Records:
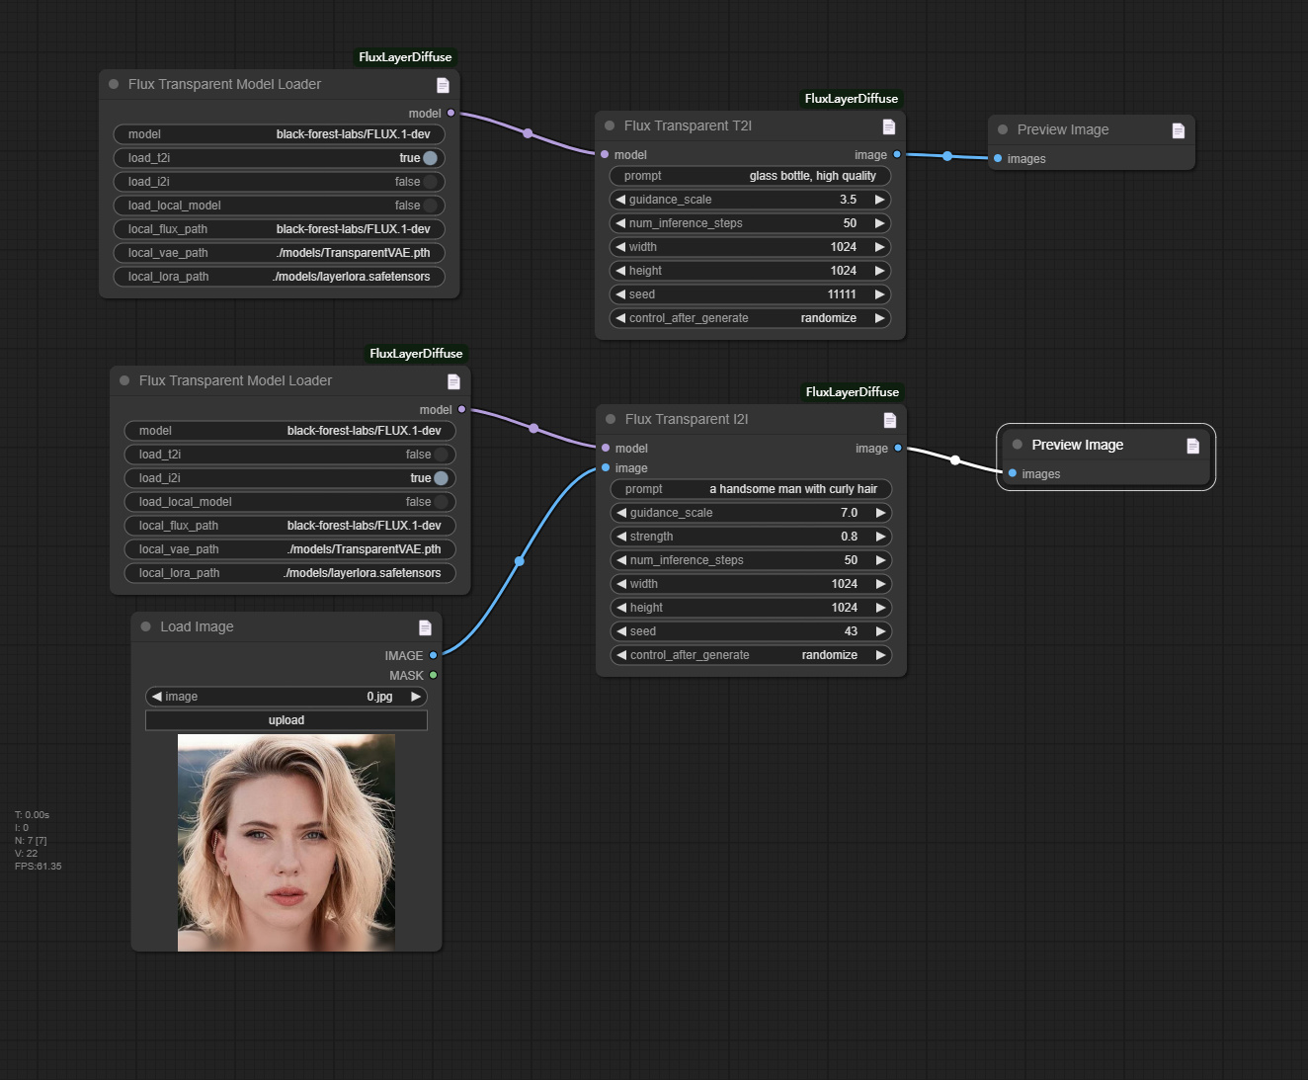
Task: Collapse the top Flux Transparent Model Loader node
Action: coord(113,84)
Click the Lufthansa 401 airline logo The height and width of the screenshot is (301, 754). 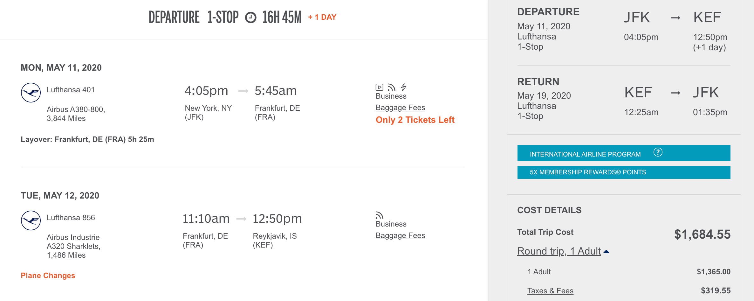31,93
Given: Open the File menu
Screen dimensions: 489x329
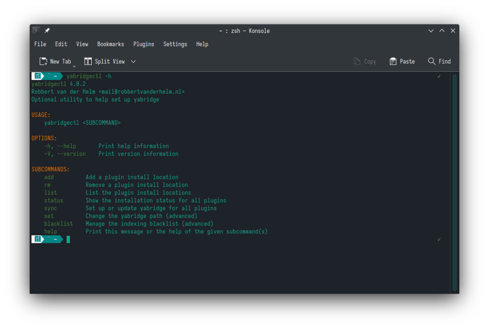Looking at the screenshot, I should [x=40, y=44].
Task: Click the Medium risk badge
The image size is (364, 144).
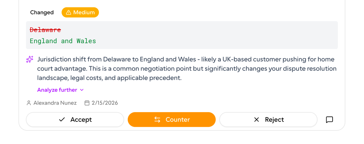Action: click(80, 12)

Your instructions:
Starting with the line that contains "Task: Click the Medium risk badge" and going on through the end of the records, write those lines again, changing "Medium" to "High" and keeping everything else the same. Leave the pictures out of your answer.

Written solution:
Task: Click the High risk badge
The image size is (364, 144).
Action: click(80, 12)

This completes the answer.